Il est des victoires qu’on n’attend pas, et d’autres, au contraire, que l’on voit venir de loin. Celle de Primoz Roglic sur la Vuelta fait partie de la deuxième catégorie. Le Slovène aurait pu se louper, en vérité, sur les routes espagnoles. Mais il semblait écrit, depuis un an et demi, qu’il finirait par remporter une course de trois semaines, après avoir découvert sur le tard ce qu’il en retournait.

On ne parle plus de l’ancien skieur

A voir Primoz Roglic achever à Madrid ce qui est pour le moment le plus grand accomplissement de sa carrière, on se remémore facilement l’époque où l’on a découvert le Slovène. C’était en début d’année 2016, quand il était encore présenté un peu partout comme « l’ancien sauteur à ski venu au vélo après une grave chute ». Aujourd’hui, tout le monde connaît son histoire et plus grand monde n’y pense, sauf pour faire quelques jeux de mots lorsque le garçon s’impose à Laruns, sur le Tour de France 2018, au bout d’une descente vertigineuse. A l’époque, Roglic découvrait son premier grand tour dans la peau d’un leader et plaçait les premières pierres d’un succès finalement intervenu quatorze mois plus tard. Le peloton ouvrait alors grand les yeux, surpris de voir le Slovène si fort. Nicolas Portal, à la tête du duo Froome-Thomas chez Sky, avouait se méfier particulièrement de Roglic. Ça vous classe un coureur.

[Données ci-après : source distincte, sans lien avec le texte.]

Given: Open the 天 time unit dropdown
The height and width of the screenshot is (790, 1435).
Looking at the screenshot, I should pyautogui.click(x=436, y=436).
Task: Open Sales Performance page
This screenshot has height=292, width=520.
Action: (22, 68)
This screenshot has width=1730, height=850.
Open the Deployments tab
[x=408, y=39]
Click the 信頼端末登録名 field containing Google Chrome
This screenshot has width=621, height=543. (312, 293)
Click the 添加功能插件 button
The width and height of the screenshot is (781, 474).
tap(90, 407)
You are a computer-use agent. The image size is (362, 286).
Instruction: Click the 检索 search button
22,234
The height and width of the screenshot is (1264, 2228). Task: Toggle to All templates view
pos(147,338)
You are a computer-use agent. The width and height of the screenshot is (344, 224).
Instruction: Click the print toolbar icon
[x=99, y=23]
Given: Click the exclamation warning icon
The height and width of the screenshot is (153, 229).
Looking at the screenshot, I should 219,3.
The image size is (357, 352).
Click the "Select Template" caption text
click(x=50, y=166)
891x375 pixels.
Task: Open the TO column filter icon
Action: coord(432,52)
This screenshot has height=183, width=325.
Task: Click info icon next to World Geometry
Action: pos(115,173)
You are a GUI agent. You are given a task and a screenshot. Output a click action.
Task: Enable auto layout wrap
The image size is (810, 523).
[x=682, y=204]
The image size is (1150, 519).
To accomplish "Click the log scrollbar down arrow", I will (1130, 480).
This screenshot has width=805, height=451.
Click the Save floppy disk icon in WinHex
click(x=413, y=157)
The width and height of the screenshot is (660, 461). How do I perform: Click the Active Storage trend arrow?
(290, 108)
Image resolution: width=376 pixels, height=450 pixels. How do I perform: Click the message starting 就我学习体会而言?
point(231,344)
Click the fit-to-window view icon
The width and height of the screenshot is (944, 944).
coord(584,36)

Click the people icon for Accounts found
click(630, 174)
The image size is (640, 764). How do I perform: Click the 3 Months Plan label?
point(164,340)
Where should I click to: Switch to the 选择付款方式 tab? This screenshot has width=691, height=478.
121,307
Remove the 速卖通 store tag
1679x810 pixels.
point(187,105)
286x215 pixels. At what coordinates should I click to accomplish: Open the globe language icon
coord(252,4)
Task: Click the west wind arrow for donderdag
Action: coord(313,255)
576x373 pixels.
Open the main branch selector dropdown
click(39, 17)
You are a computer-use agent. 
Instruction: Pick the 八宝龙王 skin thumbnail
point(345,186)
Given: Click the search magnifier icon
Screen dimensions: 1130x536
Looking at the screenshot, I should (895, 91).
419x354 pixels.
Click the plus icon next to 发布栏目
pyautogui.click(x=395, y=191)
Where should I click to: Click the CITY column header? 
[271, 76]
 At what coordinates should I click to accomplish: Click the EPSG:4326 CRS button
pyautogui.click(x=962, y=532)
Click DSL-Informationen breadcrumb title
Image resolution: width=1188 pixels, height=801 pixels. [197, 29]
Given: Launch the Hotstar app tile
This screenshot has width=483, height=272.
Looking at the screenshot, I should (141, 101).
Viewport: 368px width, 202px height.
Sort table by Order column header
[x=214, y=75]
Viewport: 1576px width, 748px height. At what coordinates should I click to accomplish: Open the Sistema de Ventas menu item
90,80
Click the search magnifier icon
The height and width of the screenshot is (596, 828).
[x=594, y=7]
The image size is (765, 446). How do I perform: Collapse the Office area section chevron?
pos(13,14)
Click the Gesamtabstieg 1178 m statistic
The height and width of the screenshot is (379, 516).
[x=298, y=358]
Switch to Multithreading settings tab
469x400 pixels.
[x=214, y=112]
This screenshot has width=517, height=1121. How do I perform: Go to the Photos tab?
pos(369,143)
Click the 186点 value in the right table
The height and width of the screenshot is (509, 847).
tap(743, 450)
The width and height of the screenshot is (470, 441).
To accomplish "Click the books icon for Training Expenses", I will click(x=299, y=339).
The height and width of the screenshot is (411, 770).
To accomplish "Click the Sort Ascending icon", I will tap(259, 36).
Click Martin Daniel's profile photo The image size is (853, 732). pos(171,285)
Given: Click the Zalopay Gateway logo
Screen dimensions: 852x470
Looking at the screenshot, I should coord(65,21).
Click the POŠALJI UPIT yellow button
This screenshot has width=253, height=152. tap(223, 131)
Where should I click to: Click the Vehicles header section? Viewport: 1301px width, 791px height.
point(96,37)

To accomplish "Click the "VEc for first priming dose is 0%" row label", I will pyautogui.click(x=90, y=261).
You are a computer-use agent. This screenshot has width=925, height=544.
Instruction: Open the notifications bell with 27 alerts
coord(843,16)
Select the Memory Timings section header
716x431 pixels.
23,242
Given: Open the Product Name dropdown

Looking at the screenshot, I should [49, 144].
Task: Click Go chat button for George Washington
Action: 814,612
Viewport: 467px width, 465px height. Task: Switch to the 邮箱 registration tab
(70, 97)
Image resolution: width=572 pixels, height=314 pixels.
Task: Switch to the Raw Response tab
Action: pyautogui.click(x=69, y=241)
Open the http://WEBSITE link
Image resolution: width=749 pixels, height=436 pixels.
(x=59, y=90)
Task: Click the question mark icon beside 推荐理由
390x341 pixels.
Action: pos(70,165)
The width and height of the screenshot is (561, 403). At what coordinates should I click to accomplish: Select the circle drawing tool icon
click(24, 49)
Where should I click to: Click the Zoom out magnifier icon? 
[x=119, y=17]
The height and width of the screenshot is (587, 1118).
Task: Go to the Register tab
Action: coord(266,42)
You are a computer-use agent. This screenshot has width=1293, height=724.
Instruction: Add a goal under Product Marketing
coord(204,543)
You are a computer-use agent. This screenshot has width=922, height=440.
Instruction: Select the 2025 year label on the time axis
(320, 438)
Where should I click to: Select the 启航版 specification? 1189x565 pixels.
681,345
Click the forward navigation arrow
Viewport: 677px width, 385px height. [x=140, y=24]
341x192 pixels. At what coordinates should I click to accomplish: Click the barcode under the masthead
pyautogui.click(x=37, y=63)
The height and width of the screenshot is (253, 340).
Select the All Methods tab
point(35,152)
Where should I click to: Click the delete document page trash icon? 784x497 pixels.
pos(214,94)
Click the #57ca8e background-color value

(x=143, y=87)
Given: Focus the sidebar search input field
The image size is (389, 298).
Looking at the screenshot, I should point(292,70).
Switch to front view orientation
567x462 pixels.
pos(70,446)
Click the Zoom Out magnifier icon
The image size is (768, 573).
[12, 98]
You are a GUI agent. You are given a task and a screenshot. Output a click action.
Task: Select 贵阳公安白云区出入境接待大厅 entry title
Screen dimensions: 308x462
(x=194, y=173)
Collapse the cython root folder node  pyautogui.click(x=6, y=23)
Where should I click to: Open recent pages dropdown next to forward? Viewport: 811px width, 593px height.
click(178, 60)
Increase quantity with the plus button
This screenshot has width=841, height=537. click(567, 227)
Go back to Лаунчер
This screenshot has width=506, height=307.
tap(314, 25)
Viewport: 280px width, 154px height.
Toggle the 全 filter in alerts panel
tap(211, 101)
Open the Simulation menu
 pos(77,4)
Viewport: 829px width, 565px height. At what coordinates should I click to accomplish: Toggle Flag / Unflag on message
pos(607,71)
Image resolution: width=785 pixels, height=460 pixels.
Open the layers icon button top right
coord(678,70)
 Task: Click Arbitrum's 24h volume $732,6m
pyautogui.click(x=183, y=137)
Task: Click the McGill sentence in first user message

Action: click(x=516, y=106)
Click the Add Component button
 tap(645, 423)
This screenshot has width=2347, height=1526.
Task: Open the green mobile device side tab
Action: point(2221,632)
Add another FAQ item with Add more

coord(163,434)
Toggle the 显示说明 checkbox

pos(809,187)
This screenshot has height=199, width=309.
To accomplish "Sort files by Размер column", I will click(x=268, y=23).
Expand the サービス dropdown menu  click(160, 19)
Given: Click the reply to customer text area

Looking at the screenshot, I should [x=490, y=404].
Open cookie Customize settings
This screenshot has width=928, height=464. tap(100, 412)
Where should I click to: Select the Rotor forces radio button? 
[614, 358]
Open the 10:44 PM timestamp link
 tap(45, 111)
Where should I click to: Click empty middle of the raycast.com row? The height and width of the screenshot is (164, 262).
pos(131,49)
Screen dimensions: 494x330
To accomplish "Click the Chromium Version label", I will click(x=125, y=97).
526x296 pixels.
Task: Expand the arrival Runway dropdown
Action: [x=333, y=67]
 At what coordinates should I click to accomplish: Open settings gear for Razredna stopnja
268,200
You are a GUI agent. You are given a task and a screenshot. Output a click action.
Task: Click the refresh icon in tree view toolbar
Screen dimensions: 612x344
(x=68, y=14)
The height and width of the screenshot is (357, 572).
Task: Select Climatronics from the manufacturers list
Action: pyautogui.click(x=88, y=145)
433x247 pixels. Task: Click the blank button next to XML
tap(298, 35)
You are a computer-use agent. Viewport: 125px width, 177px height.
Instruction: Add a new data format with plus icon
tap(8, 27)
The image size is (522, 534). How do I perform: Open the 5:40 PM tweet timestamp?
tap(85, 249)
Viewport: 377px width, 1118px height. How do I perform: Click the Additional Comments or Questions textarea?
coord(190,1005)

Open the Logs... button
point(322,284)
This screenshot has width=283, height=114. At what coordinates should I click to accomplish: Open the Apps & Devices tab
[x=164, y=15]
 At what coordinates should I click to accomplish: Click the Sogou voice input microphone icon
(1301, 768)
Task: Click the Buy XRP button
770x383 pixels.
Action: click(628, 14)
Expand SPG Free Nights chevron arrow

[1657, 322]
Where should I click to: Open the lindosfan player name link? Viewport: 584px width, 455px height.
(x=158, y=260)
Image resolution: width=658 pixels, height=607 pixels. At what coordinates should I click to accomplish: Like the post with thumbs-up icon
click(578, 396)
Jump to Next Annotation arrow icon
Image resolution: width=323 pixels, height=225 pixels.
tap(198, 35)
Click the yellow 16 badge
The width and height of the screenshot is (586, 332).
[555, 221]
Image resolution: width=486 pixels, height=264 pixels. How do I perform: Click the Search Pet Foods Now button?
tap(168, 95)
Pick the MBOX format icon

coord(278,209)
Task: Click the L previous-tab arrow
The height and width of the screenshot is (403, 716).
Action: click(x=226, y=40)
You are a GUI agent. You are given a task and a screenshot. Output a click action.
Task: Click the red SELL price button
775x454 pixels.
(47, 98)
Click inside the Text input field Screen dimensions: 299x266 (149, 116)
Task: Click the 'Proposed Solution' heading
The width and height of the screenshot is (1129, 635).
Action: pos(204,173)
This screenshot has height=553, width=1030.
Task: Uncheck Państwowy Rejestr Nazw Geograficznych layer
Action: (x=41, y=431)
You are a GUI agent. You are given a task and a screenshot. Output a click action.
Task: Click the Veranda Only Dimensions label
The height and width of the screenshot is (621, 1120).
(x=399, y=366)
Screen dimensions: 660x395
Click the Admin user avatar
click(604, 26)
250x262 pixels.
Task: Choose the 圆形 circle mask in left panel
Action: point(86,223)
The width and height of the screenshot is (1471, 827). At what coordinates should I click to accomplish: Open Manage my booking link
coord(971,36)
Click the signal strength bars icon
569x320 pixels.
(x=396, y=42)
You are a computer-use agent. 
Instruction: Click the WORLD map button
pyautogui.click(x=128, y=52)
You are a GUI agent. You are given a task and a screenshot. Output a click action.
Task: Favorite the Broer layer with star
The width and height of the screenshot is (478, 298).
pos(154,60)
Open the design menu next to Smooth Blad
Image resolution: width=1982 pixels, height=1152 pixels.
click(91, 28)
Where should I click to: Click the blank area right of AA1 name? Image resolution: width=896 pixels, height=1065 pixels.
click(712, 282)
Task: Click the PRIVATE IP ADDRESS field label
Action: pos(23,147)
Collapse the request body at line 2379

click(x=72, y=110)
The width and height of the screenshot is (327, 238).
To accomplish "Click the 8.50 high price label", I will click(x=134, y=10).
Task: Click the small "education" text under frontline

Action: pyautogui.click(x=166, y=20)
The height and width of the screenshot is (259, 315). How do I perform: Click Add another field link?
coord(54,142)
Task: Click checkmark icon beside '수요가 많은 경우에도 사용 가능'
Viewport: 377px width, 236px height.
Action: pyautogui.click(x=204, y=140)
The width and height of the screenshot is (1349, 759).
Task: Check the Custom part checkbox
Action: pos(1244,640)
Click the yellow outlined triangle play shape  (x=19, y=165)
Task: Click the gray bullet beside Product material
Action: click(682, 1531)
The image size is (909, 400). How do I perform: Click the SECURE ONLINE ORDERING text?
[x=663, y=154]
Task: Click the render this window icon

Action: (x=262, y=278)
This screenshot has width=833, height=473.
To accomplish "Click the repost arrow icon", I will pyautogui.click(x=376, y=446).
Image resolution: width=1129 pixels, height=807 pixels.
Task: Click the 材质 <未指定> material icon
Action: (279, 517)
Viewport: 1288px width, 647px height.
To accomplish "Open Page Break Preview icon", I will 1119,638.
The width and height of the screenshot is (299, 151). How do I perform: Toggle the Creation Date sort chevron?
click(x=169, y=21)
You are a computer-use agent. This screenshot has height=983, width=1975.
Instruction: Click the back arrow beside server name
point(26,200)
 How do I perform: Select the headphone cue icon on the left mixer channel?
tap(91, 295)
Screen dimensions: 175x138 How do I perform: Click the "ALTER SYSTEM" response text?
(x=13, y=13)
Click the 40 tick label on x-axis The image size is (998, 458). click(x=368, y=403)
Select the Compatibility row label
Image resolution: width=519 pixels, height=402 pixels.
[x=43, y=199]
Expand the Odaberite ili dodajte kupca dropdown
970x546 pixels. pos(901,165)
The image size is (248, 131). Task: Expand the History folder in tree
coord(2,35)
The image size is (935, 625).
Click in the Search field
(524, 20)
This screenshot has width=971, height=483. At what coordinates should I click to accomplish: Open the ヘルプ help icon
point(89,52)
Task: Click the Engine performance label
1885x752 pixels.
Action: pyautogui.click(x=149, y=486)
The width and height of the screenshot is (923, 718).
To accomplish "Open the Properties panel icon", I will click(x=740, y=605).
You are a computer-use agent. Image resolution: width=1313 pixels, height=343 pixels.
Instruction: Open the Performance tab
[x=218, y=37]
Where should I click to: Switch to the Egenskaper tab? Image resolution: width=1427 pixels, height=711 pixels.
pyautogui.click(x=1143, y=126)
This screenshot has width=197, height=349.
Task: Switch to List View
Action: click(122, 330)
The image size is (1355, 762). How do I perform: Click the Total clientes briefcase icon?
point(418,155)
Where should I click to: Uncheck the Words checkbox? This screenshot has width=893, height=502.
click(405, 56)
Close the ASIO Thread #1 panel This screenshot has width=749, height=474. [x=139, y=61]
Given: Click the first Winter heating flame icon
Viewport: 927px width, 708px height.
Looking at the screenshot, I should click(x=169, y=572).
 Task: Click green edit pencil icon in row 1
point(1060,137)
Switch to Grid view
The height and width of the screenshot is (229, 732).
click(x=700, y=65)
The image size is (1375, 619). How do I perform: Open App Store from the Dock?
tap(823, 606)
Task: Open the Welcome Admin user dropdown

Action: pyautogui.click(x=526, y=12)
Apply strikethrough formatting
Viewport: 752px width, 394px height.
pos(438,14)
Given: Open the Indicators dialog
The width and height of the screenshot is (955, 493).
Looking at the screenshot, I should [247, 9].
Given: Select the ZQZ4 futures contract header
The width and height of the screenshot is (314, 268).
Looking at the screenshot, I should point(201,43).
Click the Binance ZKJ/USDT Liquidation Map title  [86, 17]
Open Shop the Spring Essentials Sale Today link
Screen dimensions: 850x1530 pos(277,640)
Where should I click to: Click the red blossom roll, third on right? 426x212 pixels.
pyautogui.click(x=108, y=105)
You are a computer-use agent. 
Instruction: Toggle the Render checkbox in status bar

Le principal intéressé, lui, se faisait discret. Ses coéquipiers et l’encadrement de Jumbo-Visma parlaient à qui voulait l’entendre d’un garçon relax, tranquille, qui ne se prenait pas franchement la tête pour savoir s’il allait oui ou non décrocher un podium à Paris. Finalement, il terminait quatrième, sans paraître spécialement déçu. Il était venu pour apprendre et il avait appris. Seule comptait la suite, celle où il devait finir par s’imposer sur un grand tour. « On savait qu’il était capable de faire de bons résultats au général, mais on ne savait pas s’il pouvait le faire sur trois semaines, résumait à l’époque son coéquipier, Robert Gesink. Maintenant, on est à peu près sûrs qu’il peut (rires). » Le Néerlandais sait de quoi il parle : lui n’a jamais pu franchir ce cap, manquant d’un petit quelque chose qu’il a su voir chez Roglic.

Sourire en secret

Alors il a fallu échouer, d’abord, et au mois de mai, le Giro avait vraiment cette saveur. On faisait du Slovène le grand favori et il s’est fait avoir dans les grandes largeurs. Le podium à Milan avait un goût amer, bien plus que la quatrième place à Paris. Parce que pour le coup, il s’agissait d’un échec. Un échec utile, comme souvent, parce qu’il faut s’appeler Egan Bernal pour réussir du premier coup, mais que les coureurs « normaux », même excellents, ont besoin de repères avant de concrétiser. Alors Roglic a laissé filer un maillot rose qui lui a finalement offert le rouge, quelques mois plus tard, à la façon d’un Simon Yates un an avant lui, déjà malheureux en mai et tout sourire en septembre. Appliqué, le Slovène a appris de ses erreurs et aurait presque passé une Vuelta tranquille. Aucun accroc, si ce n’est cette chute le premier jour, qui a laissé un peu d’espoir à ses adversaires, jusqu’au contre-la-montre où l’on a compris que personne n’irait chercher Roglic, à moins qu’il ait un gros coup de mou.

En bon gestionnaire, le bonhomme n’a rien laissé au hasard. Mêmes les pourcentages ahurissants des Machucos n’ont pas suffi à le faire vaciller. Maillot rouge solidement accroché aux épaules, il a surveillé comme un vieux briscard, comme s’il avait l’habitude de gagner. Or s’il est devenu une machine sur les courses d’une semaine, depuis trois ans, il restait à confirmer sur trois. C’est chose faite, désormais. Toujours discret, toujours prudent face à la presse, même lorsque Movistar est à deux doigts de faire basculer la Vuelta alors qu’il est à terre, Roglic avouera quand même qu’il souriait en secret, à mesure que les jours avançaient. Il peut savourer sa large victoire. Il a pris rendez-vous. Les grimpeurs ne l’ont jamais fait douter, et il restera quelques garçons, seulement, pour lui faire barrage sur la route du maillot jaune, l’an prochain.